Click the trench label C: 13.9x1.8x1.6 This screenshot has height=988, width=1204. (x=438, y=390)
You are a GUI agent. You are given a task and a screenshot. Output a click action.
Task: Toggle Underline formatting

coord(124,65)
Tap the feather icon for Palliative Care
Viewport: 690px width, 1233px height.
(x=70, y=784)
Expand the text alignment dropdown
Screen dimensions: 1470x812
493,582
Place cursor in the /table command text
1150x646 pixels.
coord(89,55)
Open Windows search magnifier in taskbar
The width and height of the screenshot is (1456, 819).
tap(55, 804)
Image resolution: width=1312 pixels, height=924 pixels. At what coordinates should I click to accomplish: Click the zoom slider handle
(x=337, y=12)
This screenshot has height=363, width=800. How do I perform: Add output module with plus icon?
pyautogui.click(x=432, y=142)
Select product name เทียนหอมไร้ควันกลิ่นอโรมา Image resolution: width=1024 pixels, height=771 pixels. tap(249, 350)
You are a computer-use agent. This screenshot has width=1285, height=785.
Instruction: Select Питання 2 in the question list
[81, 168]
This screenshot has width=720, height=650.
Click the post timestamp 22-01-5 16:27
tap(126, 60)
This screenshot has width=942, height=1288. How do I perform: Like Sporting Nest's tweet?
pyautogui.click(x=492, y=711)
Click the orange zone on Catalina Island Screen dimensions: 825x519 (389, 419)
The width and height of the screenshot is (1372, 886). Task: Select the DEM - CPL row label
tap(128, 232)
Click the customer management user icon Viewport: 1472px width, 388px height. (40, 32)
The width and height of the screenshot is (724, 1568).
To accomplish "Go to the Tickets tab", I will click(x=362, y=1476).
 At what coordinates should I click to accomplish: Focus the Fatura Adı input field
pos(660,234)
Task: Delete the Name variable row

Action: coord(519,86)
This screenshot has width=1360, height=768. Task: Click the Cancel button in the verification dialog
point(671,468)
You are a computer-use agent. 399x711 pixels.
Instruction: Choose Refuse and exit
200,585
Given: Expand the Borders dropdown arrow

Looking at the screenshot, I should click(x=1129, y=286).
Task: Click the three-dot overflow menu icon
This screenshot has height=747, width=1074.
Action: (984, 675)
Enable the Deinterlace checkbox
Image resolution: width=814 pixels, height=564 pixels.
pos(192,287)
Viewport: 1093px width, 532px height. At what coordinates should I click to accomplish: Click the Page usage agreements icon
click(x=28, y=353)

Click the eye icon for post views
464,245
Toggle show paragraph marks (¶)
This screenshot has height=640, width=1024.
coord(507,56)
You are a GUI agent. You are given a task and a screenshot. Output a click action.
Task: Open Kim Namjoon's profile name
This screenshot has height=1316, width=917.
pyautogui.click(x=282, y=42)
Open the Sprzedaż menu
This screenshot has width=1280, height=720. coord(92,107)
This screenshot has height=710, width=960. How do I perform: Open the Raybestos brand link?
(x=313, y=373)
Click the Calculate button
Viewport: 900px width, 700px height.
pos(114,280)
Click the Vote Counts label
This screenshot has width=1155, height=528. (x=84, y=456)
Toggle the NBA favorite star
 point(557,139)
--------------------
- [Prompt] Change "dropdown" to "drop-down" everywhere in the lines above, and leave everything else as it is.

- [Response to this task]
Click the trench label C: 13.9x1.8x1.6 This screenshot has height=988, width=1204. (x=438, y=390)
You are a GUI agent. You are given a task and a screenshot. Output a click action.
Task: Toggle Underline formatting

coord(124,65)
Tap the feather icon for Palliative Care
Viewport: 690px width, 1233px height.
(x=70, y=784)
Expand the text alignment drop-down
Screen dimensions: 1470x812
493,582
Place cursor in the /table command text
1150x646 pixels.
coord(89,55)
Open Windows search magnifier in taskbar
The width and height of the screenshot is (1456, 819).
tap(55, 804)
Image resolution: width=1312 pixels, height=924 pixels. At what coordinates should I click to accomplish: Click the zoom slider handle
(x=337, y=12)
This screenshot has height=363, width=800. How do I perform: Add output module with plus icon?
pyautogui.click(x=432, y=142)
Select product name เทียนหอมไร้ควันกลิ่นอโรมา Image resolution: width=1024 pixels, height=771 pixels. tap(249, 350)
You are a computer-use agent. This screenshot has width=1285, height=785.
Instruction: Select Питання 2 in the question list
[81, 168]
This screenshot has width=720, height=650.
Click the post timestamp 22-01-5 16:27
tap(126, 60)
This screenshot has width=942, height=1288. How do I perform: Like Sporting Nest's tweet?
pyautogui.click(x=492, y=711)
Click the orange zone on Catalina Island Screen dimensions: 825x519 (389, 419)
The width and height of the screenshot is (1372, 886). Task: Select the DEM - CPL row label
tap(128, 232)
Click the customer management user icon Viewport: 1472px width, 388px height. (40, 32)
The width and height of the screenshot is (724, 1568).
To accomplish "Go to the Tickets tab", I will click(x=362, y=1476).
 At what coordinates should I click to accomplish: Focus the Fatura Adı input field
pos(660,234)
Task: Delete the Name variable row

Action: coord(519,86)
This screenshot has width=1360, height=768. Task: Click the Cancel button in the verification dialog
point(671,468)
You are a computer-use agent. 399x711 pixels.
Instruction: Choose Refuse and exit
200,585
Given: Expand the Borders drop-down arrow

Looking at the screenshot, I should click(x=1129, y=286).
Task: Click the three-dot overflow menu icon
This screenshot has height=747, width=1074.
Action: (984, 675)
Enable the Deinterlace checkbox
Image resolution: width=814 pixels, height=564 pixels.
pos(192,287)
Viewport: 1093px width, 532px height. At what coordinates should I click to accomplish: Click the Page usage agreements icon
click(x=28, y=353)

Click the eye icon for post views
464,245
Toggle show paragraph marks (¶)
This screenshot has height=640, width=1024.
coord(507,56)
You are a GUI agent. You are given a task and a screenshot. Output a click action.
Task: Open Kim Namjoon's profile name
This screenshot has height=1316, width=917.
pyautogui.click(x=282, y=42)
Open the Sprzedaż menu
This screenshot has width=1280, height=720. coord(92,107)
This screenshot has height=710, width=960. How do I perform: Open the Raybestos brand link?
(x=313, y=373)
Click the Calculate button
Viewport: 900px width, 700px height.
pos(114,280)
Click the Vote Counts label
This screenshot has width=1155, height=528. (x=84, y=456)
Toggle the NBA favorite star
 point(557,139)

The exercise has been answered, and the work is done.